If seeking out the spotlight would require slogging back a bit of social lubricant, may we recommend giving the house cocktail carte a second glance. Sure, there are $2 bottles of Pabst Blue Ribbon to be had during happy hour and $20 pitchers of the full gamut of Shiner beers all the time, but Beverage Director Alex Munoz has compiled nearly a dozen specialty drinks that will ably whet your whistle.
Those who favor the sweeter side of life should enjoy the dulcet tones of the Buffalo (bourbon and spiced rum swirled with a splash of Big Red soda) or the Austin Rattle Snake (more bourbon tempered with fresh watermelon and a slew of citrus juices). Fire-eaters can live dangerously with the Mayor of Lockhart (tequila, champagne and bitters bolstered by Serrano peppers) or Kreuz margarita (straight tequila and hot peppers). We most enjoyed tussling with the Amarillo Highway (marrying rye and honeyed-bourbon with fresh lemon) and the HC Cooler (a space-age screwdriver composed of domestic vodka and that NASA-approved, gravity-defying OJ known as Tang).
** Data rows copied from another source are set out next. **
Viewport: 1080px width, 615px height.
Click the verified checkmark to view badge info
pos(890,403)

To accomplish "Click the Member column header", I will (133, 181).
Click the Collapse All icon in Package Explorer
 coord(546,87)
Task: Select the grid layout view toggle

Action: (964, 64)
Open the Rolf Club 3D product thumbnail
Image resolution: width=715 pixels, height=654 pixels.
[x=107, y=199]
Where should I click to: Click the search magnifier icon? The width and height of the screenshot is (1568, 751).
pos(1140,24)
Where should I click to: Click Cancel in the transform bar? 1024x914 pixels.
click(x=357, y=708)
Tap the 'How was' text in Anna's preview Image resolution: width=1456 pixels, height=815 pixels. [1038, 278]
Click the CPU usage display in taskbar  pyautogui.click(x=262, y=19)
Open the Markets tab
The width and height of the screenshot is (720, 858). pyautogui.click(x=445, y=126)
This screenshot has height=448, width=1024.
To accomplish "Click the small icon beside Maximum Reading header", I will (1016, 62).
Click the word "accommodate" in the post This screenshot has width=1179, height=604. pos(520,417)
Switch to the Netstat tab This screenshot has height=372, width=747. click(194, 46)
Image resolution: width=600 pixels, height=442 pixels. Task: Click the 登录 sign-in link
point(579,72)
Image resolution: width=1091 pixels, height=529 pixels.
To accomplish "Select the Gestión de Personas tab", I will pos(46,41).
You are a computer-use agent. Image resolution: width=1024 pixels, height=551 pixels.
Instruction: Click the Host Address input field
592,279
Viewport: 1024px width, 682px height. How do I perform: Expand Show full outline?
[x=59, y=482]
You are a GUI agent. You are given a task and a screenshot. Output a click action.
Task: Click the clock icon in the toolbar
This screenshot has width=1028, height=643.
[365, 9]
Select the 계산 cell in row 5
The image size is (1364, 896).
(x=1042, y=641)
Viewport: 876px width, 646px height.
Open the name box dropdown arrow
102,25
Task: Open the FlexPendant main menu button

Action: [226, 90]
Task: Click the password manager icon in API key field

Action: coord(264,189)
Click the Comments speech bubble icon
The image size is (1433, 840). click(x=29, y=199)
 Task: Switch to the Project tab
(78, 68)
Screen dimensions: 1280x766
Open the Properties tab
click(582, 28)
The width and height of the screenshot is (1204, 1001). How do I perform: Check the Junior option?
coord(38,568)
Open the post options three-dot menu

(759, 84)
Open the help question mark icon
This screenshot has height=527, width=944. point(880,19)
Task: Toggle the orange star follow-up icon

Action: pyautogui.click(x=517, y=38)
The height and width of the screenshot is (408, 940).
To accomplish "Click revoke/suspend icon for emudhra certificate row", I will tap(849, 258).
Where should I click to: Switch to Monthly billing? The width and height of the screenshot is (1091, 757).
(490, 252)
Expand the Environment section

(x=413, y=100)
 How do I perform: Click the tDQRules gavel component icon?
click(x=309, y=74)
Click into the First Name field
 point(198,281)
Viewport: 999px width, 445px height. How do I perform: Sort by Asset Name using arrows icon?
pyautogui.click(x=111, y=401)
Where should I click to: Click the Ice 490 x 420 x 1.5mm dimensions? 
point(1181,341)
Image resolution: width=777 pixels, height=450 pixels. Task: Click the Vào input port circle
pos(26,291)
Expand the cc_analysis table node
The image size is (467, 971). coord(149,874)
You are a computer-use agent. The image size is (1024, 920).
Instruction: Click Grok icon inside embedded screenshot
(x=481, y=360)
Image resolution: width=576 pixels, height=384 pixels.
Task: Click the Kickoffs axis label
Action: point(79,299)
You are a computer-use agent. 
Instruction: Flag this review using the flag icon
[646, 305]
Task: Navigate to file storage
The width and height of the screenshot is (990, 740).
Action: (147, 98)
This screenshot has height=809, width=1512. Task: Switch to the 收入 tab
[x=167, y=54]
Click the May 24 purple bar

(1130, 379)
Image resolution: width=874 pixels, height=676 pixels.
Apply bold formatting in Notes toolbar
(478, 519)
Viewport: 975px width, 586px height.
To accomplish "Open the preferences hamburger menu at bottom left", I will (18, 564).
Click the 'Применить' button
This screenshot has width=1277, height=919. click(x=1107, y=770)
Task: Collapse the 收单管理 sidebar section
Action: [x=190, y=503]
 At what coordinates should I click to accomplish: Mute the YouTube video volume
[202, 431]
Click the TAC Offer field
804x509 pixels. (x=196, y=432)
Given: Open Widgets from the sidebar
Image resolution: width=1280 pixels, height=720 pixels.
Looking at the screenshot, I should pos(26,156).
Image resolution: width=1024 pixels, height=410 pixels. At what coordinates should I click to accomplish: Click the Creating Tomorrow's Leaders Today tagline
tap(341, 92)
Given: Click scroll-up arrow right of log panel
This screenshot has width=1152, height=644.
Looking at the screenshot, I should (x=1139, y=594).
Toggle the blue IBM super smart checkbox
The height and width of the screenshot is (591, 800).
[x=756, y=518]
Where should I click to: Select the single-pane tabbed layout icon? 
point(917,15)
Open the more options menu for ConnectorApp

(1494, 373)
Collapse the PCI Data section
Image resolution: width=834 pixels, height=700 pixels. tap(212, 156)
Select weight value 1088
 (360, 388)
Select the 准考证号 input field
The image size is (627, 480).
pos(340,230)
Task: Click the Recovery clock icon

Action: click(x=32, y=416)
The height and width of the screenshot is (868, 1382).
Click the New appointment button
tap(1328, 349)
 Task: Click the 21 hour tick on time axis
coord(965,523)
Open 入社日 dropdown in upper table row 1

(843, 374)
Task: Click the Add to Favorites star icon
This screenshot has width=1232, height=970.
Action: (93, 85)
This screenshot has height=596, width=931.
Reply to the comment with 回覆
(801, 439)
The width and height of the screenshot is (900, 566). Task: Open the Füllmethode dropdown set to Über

Dining in the song dungeon is a tad challenging, particularly if all the picnic-style tables have already been claimed. The best standing-room-only fare would have to be the brisket tacos, weaving together slow-smoked (16 to 18 hours) lean brisket with tangy pickled onions, creamy cotija cheese sauce, herbaceous cilantro and matchsticks of incendiary jalapeno, or the beef barbecue sandwich (seasoned, smoked and shaved beef shoulder heaped onto a bready bun).
If sitting is in the cards, make sure to indulge in the restaurant’s full complement of oak-smoked, hand-rubbed barbecue options. Were money no object, we’d dine exclusively on the incredibly unctuous short ribs, yielding massive slabs of meltingly tender meat the likes of which we are confident would turn any on-the-fence vegetarian.
Midwesterners revere burnt ends, those resplendently charred extremities that encapsulate the full measure of flesh, spice and smoke, and you should, too. The pork ribs, second only to the brisket, yield mouthfuls of wood-scented tissue offering less resistance than a 2 a.m. booty call. Beef ribs take more convincing, their well-marbled flesh challenging the canines and incisors to a delicious tug of war that eventually ends in the relinquishing of ravishingly juicy cow parts.
And we are ever so grateful they’ve never made us sing for our dinner.
Hill Country DC
410 Seventh St. NW; 202-556-2050;
hillcountrywdc.com
Average entree: $21 to $30 ($$$). Open daily for lunch, dinner and late-night dining.